### TASK LIST
a. According to the passage, for about how long does the patient hold both arms extended during the pronator drift screen?
b. Quote the passage between "Commonly Tested Muscle" and "at the wrist.", inclusive.
c. Condense the paragraph of the passage that begins "Before grading strength" into a short list that keeps its main facts.

### PASSAGE

::::::

Screening Tool: Pronator Drift
A highly sensitive screen for upper limb weakness before formal MMT:
- Patient holds both arms fully extended, parallel to the ground, eyes closed, for ~10 seconds.
- Any elbow or finger flexion or forearm pronation, especially if asymmetric, suggests corticospinal (upper motor neuron) weakness.
- Note: shoulder pain or limited range of motion can mimic a drift.
- Harrison's Principles of Internal Medicine 22E (2025)
Commonly Tested Muscle Groups
Clinicians typically test groups rather than isolated muscles:
Upper limb: Shoulder abduction / internal + external rotation, elbow flexion + extension, wrist flexion + extension, finger abduction + adduction, thumb abduction
Lower limb: Hip flexion + extension, thigh abduction + adduction, knee flexion + extension, ankle dorsiflexion + plantar flexion, great toe dorsiflexion
Axial: Neck flexion and extension
- Bradley and Daroff's Neurology in Clinical Practice
Tone Assessment (Part of the Motor Exam)
Before grading strength, assess muscle tone by passive movement:
- Upper limbs: Rapid pronation/supination of the forearm; flexion/extension at the wrist.
- Lower limbs (supine): Place hands behind knees and raise rapidly - normal tone = ankle drags before rising; increased tone = immediate heel lift.
| Tone Type | Character | Localization |
|---|
| Spasticity | Velocity-dependent resistance | Corticospinal tract (UMN) |
| Rigidity | Uniform resistance at all angles | Extrapyramidal (e.g., Parkinson's) |
| Cogwheel rigidity | Jerky interruptions in resistance | Parkinsonism |
| Paratonia | Fluctuating resistance | Frontal lobe or difficulty relaxing |
| Hypotonia | Decreased resistance | LMN or peripheral nerve disorders |
Interpreting the Pattern of Weakness
The distribution of weakness is as important as its grade:
| Pattern | Likely Localization |
|---|
| Unilateral upper limb extensors + lower limb flexors ("pyramidal weakness") | Pyramidal/corticospinal tract lesion |
| Bilateral proximal weakness | Myopathy |
| Bilateral distal weakness | Peripheral neuropathy |
| Monoplegia or hemiplegia | Upper motor neuron (contralateral brain or ipsilateral cord) |
- Harrison's Principles of Internal Medicine 22E (2025)

::::::

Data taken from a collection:
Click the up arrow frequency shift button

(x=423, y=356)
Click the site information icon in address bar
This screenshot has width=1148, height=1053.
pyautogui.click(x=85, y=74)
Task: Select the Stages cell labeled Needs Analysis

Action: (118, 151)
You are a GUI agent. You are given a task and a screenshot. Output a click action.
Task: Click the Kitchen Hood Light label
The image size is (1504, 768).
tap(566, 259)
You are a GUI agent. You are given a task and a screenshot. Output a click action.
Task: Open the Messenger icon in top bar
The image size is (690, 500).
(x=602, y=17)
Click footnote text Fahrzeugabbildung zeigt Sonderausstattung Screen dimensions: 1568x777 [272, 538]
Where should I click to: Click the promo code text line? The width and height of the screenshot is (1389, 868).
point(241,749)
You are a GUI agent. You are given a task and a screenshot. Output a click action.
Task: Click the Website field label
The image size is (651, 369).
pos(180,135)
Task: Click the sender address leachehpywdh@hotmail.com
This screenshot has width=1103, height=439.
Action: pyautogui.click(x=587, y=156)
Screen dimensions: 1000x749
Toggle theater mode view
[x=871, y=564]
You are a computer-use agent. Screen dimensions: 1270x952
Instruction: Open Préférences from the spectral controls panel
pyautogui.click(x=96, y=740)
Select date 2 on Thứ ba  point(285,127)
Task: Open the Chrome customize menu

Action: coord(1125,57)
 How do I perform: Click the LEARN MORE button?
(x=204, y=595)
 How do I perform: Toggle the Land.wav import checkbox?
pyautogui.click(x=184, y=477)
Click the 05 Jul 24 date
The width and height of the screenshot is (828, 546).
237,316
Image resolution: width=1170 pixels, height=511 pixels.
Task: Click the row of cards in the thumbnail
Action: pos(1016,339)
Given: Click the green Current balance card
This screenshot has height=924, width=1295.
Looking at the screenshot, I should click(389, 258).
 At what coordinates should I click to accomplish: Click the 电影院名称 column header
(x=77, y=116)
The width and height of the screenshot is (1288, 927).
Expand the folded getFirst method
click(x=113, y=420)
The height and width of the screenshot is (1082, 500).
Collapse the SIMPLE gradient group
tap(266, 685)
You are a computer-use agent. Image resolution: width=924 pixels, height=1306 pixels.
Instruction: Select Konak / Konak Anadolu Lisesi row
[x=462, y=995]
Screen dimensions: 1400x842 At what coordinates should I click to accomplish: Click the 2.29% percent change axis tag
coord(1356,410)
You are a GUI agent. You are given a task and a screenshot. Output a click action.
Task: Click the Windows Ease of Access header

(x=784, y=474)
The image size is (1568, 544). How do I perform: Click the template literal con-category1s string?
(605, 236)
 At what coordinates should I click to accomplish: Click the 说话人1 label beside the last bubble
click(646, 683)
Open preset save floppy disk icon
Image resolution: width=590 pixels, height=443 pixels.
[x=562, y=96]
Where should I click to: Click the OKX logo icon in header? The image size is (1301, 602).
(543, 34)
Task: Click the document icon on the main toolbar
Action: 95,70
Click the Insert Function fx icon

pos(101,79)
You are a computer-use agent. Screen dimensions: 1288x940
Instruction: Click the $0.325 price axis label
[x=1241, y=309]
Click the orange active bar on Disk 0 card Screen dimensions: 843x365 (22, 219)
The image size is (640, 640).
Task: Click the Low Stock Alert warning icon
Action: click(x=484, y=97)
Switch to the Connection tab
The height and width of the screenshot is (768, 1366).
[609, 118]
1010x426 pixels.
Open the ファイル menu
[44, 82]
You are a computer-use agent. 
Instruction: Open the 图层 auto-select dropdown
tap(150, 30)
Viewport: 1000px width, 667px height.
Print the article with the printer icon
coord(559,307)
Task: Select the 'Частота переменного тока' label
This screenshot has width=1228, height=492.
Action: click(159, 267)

::::::

### RESPONSES
a. About 10 seconds.

b.
Commonly Tested Muscle Groups
Clinicians typically test groups rather than isolated muscles:
Upper limb: Shoulder abduction / internal + external rotation, elbow flexion + extension, wrist flexion + extension, finger abduction + adduction, thumb abduction
Lower limb: Hip flexion + extension, thigh abduction + adduction, knee flexion + extension, ankle dorsiflexion + plantar flexion, great toe dorsiflexion
Axial: Neck flexion and extension
- Bradley and Daroff's Neurology in Clinical Practice
Tone Assessment (Part of the Motor Exam)
Before grading strength, assess muscle tone by passive movement:
- Upper limbs: Rapid pronation/supination of the forearm; flexion/extension at the wrist.

c.
- Assess muscle tone by passive movement before grading strength.
- Upper limbs: rapidly pronate and supinate the forearm, and flex and extend the wrist.
- Lower limbs (patient supine): raise the legs rapidly with hands behind the knees. Normal tone means the ankle drags before rising. Increased tone means the heel lifts immediately.